> PROBLEM STATEMENT: Only the lines of the data below from the one with "Screen dimensions: 700x1041" through the one with "Given: Expand meeting" are wanted. Repeat them exactly.

┌──

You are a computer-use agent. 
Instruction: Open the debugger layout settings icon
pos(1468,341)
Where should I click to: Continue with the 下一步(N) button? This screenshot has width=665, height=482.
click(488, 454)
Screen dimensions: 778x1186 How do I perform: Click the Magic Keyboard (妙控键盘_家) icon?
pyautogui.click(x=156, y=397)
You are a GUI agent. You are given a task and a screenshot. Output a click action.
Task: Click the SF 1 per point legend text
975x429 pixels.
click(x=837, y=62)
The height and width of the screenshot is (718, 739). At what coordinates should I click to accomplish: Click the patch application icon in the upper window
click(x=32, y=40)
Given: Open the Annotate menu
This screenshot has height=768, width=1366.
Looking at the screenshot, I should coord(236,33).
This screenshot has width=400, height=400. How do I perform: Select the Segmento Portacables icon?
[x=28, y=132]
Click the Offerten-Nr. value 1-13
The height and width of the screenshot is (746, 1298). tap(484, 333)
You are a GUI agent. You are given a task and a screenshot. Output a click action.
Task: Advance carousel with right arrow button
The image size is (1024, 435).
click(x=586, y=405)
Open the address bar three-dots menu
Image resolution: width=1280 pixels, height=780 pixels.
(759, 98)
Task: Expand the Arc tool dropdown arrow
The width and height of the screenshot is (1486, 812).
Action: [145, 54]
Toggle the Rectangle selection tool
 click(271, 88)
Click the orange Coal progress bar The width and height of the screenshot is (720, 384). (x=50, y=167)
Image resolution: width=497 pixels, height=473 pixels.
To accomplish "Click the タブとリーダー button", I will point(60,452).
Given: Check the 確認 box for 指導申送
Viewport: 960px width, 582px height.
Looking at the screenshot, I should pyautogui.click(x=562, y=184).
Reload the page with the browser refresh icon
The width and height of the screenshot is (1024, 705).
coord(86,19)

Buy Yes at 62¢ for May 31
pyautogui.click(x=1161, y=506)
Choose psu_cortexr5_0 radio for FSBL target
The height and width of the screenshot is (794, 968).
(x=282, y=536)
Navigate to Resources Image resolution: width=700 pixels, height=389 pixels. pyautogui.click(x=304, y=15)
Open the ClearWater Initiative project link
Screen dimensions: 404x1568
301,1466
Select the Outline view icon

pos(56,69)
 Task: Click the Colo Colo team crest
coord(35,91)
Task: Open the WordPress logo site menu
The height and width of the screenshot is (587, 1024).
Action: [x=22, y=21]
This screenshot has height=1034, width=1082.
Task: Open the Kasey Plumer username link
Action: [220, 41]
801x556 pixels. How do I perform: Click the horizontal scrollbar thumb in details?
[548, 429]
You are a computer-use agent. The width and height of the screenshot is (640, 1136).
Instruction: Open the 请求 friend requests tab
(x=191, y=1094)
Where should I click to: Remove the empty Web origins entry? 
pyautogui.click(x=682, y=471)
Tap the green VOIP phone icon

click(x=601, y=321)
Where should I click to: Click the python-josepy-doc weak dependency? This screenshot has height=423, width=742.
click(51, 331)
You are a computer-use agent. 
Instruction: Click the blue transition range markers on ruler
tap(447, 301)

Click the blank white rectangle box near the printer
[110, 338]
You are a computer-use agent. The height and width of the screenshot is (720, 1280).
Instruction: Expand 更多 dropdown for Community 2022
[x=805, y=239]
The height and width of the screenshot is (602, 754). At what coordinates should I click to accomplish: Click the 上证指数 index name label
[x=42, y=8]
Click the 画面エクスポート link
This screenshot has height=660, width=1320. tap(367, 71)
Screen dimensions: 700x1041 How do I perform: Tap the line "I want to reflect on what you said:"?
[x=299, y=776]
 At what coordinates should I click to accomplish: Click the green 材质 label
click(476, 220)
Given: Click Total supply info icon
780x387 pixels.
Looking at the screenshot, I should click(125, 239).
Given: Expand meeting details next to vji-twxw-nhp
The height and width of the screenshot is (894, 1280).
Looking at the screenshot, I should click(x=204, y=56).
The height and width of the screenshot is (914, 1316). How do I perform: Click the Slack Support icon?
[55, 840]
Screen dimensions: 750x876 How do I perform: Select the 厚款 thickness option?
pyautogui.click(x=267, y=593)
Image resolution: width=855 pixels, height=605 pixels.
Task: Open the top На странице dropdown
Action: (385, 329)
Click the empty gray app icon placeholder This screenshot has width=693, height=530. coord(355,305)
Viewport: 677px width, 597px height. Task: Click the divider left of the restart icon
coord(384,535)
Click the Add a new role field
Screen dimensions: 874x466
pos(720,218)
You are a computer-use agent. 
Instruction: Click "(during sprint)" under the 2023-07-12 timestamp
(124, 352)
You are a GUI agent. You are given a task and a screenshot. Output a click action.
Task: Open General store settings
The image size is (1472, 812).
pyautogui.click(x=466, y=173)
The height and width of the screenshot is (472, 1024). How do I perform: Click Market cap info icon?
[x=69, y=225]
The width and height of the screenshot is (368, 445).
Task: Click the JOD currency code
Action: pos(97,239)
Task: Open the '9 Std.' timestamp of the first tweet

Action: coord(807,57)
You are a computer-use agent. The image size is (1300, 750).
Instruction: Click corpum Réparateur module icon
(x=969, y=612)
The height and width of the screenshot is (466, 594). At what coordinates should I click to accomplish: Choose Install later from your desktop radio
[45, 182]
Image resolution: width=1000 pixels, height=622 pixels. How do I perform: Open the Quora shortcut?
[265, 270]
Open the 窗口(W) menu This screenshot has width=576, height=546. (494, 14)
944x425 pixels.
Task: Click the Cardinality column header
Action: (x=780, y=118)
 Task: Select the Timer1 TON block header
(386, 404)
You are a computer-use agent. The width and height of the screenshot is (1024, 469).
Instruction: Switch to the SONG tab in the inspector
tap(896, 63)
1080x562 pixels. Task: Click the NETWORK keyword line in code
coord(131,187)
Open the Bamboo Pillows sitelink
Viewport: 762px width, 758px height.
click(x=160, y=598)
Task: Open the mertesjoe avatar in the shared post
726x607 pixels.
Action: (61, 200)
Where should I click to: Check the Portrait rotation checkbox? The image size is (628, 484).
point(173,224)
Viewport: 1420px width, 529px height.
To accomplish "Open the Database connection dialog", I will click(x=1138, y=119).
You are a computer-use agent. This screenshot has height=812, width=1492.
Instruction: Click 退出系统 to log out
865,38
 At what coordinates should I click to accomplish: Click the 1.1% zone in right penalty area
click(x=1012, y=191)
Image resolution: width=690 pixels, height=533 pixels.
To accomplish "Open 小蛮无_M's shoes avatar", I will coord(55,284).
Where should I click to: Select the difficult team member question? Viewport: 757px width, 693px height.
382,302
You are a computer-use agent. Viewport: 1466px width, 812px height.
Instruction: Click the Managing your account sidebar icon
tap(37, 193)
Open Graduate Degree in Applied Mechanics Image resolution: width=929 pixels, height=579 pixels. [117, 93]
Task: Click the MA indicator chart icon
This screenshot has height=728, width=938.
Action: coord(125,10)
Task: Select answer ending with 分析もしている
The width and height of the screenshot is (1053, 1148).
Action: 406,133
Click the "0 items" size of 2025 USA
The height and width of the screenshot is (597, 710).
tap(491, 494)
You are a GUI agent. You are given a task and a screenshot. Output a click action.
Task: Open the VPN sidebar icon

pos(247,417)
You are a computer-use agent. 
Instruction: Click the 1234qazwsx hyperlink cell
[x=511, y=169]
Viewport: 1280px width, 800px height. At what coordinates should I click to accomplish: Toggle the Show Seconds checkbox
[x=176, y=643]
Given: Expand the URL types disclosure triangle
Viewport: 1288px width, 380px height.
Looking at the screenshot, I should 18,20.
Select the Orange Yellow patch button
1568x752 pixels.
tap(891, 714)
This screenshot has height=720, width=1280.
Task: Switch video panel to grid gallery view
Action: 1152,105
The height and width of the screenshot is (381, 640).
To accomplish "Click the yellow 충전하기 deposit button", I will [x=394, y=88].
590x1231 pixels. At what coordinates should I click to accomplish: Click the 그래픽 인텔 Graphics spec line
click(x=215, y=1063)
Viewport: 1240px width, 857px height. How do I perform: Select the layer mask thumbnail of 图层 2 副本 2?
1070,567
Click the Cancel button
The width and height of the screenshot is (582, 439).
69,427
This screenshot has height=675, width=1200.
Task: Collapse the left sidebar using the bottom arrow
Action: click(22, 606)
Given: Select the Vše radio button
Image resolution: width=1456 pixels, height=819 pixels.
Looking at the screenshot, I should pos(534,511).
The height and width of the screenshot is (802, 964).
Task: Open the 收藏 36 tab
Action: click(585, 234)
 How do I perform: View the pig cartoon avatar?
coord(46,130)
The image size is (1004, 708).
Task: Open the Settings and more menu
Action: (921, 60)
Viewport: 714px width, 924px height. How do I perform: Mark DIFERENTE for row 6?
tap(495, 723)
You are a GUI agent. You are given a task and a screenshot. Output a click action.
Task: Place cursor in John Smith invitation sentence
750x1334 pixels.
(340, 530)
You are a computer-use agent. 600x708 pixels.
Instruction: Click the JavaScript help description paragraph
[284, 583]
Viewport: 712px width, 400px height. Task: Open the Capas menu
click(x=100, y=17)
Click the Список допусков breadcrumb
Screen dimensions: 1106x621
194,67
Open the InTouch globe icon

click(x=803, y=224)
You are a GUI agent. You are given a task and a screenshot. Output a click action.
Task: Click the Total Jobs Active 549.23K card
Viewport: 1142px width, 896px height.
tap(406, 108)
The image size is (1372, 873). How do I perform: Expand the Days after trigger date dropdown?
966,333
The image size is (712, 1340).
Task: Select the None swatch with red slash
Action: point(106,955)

└──

> SOLUTION BELOW:
Screen dimensions: 700x1041 How do I perform: Tap the line "I want to reflect on what you said:"?
[x=299, y=776]
 At what coordinates should I click to accomplish: Click the green 材质 label
click(476, 220)
Given: Click Total supply info icon
780x387 pixels.
Looking at the screenshot, I should click(125, 239).
Given: Expand meeting details next to vji-twxw-nhp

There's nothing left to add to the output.